A Dark and Hungry God Arises (or officially The Gap into Power: A Dark and Hungry God Arises) is a science fiction novel by American  writer Stephen R. Donaldson, the third book of The Gap Cycle   series.

Plot summary
As the newly 'welded' cyborg Angus Thermopyle and his distrusted companion Milos Taverner arrive in their Gap Scout, Trumpet, at the illegal outpost in Amnion space known as Billingate, The Bill, the ruler of Billingate, intercepts the escape pod containing Morn Hyland's recently forcegrown child, Davies Hyland.

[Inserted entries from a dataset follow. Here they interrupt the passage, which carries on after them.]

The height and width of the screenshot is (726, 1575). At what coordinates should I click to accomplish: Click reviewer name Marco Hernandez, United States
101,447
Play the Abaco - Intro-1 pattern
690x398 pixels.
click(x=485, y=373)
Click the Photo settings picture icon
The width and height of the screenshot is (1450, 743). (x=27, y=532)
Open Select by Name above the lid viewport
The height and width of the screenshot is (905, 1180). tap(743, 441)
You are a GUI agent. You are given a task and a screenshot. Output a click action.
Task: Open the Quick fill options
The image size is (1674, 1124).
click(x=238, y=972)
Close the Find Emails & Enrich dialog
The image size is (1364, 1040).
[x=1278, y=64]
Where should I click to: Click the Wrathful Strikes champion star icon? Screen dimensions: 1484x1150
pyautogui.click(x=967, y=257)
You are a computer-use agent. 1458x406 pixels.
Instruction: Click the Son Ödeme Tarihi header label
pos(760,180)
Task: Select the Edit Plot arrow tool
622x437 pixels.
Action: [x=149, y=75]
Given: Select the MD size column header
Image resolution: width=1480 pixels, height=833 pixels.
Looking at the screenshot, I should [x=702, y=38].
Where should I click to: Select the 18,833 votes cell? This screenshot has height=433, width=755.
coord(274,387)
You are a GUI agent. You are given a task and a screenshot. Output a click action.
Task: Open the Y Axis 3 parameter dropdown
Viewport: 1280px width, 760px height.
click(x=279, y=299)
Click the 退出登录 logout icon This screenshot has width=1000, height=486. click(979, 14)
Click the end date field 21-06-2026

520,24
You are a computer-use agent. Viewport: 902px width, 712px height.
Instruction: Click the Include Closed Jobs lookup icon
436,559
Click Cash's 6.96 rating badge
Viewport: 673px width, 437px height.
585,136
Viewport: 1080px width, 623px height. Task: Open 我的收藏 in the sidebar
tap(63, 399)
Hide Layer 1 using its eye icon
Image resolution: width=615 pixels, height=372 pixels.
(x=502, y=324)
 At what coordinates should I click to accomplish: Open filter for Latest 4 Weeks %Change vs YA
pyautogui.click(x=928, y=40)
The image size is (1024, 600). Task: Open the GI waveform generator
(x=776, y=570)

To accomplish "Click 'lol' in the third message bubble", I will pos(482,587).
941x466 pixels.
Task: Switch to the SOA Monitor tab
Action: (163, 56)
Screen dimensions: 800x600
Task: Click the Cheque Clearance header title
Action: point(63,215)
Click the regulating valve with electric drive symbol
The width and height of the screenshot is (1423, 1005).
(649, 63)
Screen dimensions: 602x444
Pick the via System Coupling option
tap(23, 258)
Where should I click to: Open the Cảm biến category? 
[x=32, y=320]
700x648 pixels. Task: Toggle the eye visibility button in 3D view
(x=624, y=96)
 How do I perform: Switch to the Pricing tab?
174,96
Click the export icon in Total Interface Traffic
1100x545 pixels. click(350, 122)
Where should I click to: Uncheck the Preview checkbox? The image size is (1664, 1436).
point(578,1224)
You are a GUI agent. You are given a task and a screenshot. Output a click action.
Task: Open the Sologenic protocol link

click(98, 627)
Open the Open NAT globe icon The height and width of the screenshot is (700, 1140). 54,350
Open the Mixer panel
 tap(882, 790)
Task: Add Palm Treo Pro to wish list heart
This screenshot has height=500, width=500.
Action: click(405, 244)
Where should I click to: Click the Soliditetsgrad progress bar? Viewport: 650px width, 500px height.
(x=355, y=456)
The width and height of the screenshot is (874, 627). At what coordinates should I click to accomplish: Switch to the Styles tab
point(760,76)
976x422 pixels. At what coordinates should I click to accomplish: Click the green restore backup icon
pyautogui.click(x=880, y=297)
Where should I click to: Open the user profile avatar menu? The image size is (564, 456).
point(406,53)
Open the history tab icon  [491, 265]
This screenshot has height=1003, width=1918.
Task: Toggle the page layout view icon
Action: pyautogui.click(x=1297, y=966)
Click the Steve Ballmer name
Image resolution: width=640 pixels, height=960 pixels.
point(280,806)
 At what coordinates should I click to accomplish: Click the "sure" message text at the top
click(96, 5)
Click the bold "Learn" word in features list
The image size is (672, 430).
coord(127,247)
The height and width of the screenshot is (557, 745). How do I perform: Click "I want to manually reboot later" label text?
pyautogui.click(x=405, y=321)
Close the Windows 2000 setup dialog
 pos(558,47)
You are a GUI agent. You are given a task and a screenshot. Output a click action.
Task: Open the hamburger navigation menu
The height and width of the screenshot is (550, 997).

Despite being only a few days old, the forcegrowing technique the Amnion used on him have made him physically resemble a sixteen-year-old boy.

Morn suffers from an insanity-causing ailment known as Gap Sickness for which she uses a device called a zone implant in the event of gap travel. When Morn's mind was copied onto Davies' during the force growing process to make up for his lack of a developmental/formative childhood, Morn somehow survived the copying which, it was explained, should have killed her. The Amnion, a misanthropic alien race bent on the eventual domination of the human race, and the ones who conceded to perform the force growing of Davies, suspect that it is the presence of Morn's zone implant that saved her; these circumstances make the mother and son uniquely valuable to the Amnion. The Amnion have followed Morn and her son to Billingate in the hopes of getting them back for further study.

Captain Nick Succorso, aboard his ship the Captain's Fancy, is furious at Morn for not only making him think that she loved him, but, more recently, for diverting the escape pod containing her son away from an Amnion warship. Nick had promised Davies to the Amnion as a show of good faith. In his fury he gives them Morn, but not before she has broken into his quarters to steal an immunization drug designed to counteract Amnion mutagens that would turn her into one of them.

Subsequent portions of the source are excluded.